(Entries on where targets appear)
## start

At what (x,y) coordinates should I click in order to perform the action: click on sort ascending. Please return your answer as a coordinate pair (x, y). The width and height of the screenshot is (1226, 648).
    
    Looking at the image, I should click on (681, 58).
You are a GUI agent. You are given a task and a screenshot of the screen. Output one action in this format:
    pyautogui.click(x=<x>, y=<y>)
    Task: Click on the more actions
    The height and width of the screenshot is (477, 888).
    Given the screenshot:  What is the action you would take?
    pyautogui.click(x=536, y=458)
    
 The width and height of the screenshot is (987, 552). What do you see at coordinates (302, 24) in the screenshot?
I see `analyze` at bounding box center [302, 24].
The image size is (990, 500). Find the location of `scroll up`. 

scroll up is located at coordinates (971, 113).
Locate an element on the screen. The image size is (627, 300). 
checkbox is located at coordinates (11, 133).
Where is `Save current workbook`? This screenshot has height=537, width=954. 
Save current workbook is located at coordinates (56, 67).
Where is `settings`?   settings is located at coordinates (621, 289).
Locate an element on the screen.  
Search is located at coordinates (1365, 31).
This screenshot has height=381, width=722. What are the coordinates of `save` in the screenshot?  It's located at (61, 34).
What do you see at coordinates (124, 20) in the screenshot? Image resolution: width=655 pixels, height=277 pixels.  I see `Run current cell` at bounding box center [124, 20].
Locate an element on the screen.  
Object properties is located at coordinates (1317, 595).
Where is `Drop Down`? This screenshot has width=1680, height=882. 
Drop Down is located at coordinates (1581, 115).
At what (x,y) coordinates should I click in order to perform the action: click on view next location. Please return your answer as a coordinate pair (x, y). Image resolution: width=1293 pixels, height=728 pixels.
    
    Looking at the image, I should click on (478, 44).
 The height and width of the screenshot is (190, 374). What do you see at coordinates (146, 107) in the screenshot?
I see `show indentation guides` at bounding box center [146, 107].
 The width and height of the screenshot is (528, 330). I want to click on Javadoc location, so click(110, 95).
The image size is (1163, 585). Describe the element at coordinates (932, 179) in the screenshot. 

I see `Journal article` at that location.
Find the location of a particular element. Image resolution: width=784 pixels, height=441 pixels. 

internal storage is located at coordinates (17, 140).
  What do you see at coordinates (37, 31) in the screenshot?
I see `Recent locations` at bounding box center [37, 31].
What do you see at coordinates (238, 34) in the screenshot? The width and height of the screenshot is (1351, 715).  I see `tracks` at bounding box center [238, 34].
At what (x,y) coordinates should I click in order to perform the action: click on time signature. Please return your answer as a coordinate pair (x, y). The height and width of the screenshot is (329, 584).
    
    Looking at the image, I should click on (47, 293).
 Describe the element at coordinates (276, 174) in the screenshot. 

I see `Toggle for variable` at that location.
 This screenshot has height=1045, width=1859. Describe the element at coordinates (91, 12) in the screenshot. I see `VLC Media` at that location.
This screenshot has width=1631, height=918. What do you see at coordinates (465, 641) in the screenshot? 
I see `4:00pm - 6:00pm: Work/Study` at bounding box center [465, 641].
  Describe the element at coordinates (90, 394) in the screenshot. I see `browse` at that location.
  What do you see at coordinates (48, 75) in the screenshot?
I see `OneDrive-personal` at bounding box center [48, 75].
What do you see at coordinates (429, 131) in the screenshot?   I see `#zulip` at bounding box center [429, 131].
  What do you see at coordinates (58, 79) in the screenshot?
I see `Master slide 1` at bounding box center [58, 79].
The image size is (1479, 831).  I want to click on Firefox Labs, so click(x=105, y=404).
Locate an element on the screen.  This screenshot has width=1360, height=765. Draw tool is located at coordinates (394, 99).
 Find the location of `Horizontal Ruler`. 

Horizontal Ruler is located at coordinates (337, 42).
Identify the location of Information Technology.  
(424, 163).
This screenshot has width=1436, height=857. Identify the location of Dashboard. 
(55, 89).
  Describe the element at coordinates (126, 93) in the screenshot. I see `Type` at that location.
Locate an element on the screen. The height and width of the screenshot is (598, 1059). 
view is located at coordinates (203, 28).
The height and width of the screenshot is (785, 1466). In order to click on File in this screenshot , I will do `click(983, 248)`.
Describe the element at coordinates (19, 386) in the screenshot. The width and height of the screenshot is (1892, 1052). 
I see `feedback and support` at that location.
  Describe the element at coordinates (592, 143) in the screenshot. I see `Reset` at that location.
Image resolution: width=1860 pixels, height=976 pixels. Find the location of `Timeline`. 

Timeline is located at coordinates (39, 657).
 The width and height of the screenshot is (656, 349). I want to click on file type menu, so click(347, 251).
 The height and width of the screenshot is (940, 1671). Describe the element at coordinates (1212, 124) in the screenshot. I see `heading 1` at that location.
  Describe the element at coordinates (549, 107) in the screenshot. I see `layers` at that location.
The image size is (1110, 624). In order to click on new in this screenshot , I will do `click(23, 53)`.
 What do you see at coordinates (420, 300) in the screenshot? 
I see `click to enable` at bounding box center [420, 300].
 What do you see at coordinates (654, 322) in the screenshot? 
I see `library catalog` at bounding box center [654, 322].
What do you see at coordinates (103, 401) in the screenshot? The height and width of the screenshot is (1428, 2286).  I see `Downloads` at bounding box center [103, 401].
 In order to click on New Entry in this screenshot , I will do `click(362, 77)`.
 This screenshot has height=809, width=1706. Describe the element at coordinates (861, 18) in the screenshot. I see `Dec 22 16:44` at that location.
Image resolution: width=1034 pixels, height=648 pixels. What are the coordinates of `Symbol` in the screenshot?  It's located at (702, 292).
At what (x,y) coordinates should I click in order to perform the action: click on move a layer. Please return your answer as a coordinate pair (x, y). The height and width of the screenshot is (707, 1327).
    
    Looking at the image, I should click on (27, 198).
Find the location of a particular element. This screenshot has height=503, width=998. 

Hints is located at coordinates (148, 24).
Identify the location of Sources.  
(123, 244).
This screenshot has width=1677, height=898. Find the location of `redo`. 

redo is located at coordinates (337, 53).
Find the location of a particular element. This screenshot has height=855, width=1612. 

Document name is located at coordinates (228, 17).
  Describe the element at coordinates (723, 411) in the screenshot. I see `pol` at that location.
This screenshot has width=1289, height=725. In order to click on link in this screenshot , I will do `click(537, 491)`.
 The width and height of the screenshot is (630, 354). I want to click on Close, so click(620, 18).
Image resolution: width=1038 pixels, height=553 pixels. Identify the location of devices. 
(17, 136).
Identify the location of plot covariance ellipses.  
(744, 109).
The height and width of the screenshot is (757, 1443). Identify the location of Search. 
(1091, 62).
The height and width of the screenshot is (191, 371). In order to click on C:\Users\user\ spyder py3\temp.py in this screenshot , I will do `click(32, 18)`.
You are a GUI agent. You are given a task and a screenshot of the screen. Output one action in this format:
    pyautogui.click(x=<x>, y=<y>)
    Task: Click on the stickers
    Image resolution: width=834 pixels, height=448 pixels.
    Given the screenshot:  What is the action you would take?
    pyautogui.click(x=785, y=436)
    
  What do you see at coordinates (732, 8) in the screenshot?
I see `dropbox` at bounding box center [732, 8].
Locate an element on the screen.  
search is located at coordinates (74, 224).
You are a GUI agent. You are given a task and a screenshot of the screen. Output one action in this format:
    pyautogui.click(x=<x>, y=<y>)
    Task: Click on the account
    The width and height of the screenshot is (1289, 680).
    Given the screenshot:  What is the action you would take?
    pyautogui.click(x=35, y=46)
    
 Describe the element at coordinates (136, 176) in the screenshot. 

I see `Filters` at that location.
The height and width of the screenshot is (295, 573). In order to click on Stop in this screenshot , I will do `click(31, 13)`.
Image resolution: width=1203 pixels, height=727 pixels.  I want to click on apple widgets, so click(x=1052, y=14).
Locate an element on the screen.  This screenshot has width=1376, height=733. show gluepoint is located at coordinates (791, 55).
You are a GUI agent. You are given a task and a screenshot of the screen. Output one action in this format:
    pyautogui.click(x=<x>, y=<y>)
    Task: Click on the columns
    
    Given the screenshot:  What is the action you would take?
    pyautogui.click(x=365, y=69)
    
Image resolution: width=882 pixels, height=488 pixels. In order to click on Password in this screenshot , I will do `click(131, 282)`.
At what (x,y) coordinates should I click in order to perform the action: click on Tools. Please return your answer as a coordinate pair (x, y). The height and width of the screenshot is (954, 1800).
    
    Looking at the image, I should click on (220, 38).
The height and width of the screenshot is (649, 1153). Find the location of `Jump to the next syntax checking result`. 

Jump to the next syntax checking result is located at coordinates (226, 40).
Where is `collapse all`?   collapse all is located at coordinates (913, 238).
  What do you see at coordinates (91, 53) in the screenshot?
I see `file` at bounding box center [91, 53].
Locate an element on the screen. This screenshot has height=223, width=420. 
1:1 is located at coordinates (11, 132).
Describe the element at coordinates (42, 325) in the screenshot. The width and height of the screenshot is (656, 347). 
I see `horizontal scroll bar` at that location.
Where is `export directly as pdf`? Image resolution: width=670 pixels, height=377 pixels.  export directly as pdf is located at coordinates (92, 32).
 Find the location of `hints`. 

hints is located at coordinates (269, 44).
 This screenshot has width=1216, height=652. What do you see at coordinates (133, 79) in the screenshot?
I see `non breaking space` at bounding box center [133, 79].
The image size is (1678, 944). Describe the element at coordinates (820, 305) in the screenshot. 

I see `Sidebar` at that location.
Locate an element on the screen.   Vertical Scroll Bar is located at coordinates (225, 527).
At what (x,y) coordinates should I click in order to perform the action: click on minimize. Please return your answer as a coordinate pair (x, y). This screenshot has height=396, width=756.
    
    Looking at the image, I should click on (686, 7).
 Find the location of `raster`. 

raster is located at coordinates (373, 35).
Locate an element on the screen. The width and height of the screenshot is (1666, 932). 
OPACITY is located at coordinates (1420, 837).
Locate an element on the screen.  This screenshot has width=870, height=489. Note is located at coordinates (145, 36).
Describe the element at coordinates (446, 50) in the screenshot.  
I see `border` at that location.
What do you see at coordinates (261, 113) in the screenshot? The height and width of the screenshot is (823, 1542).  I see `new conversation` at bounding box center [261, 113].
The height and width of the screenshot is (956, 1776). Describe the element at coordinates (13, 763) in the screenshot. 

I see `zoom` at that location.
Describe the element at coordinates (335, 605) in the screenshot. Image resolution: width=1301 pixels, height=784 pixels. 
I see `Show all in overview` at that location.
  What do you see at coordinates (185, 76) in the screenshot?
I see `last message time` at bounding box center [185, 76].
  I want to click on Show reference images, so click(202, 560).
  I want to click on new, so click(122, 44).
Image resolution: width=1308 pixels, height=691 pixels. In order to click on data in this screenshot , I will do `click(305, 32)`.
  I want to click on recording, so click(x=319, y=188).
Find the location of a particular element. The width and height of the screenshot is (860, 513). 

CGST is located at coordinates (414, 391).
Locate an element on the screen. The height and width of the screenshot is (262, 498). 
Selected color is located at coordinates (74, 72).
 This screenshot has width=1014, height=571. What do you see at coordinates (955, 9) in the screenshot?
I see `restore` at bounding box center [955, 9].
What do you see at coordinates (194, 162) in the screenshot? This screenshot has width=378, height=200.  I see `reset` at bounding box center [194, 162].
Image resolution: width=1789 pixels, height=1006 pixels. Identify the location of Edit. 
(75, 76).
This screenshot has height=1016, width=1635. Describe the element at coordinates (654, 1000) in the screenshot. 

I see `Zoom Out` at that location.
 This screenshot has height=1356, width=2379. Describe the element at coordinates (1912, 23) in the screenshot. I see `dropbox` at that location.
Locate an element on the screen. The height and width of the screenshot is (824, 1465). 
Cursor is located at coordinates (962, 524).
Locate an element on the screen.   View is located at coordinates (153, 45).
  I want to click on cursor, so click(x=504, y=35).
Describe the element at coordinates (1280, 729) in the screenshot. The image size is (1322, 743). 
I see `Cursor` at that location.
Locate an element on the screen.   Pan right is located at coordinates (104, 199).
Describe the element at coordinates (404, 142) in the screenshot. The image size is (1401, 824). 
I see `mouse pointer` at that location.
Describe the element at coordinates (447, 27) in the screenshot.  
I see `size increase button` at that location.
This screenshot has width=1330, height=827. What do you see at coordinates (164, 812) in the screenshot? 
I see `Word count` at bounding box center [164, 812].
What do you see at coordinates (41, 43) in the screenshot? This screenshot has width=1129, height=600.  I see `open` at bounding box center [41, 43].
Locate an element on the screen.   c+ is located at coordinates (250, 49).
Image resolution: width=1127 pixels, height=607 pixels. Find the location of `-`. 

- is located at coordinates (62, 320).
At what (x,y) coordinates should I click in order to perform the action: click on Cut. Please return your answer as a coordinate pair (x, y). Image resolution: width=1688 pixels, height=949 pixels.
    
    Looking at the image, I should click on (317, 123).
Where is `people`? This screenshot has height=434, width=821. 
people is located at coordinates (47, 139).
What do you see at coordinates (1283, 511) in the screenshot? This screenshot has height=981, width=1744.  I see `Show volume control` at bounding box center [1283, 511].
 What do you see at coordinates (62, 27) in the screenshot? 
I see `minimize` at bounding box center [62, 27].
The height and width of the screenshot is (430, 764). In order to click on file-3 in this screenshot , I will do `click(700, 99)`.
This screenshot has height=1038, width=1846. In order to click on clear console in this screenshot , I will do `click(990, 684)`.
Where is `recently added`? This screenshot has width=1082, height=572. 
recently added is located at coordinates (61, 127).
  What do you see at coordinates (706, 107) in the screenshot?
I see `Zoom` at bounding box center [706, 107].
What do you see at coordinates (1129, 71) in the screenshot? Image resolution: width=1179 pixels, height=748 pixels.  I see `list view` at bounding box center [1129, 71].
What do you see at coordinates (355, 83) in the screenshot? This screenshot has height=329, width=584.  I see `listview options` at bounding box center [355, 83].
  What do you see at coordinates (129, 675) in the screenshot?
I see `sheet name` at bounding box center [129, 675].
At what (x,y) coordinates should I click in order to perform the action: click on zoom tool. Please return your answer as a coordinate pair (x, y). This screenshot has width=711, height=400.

## end

Rewrite the entries starting with the line that contains "The height and width of the screenshot is (295, 573)." and going on through the line that contains "coordinates (791, 55).", replacing "element" with "control" and leaving everything else unchanged.

> [Exercise answer]
The height and width of the screenshot is (295, 573). In order to click on Stop in this screenshot , I will do `click(31, 13)`.
Image resolution: width=1203 pixels, height=727 pixels.  I want to click on apple widgets, so click(x=1052, y=14).
Locate an control on the screen.  This screenshot has width=1376, height=733. show gluepoint is located at coordinates (791, 55).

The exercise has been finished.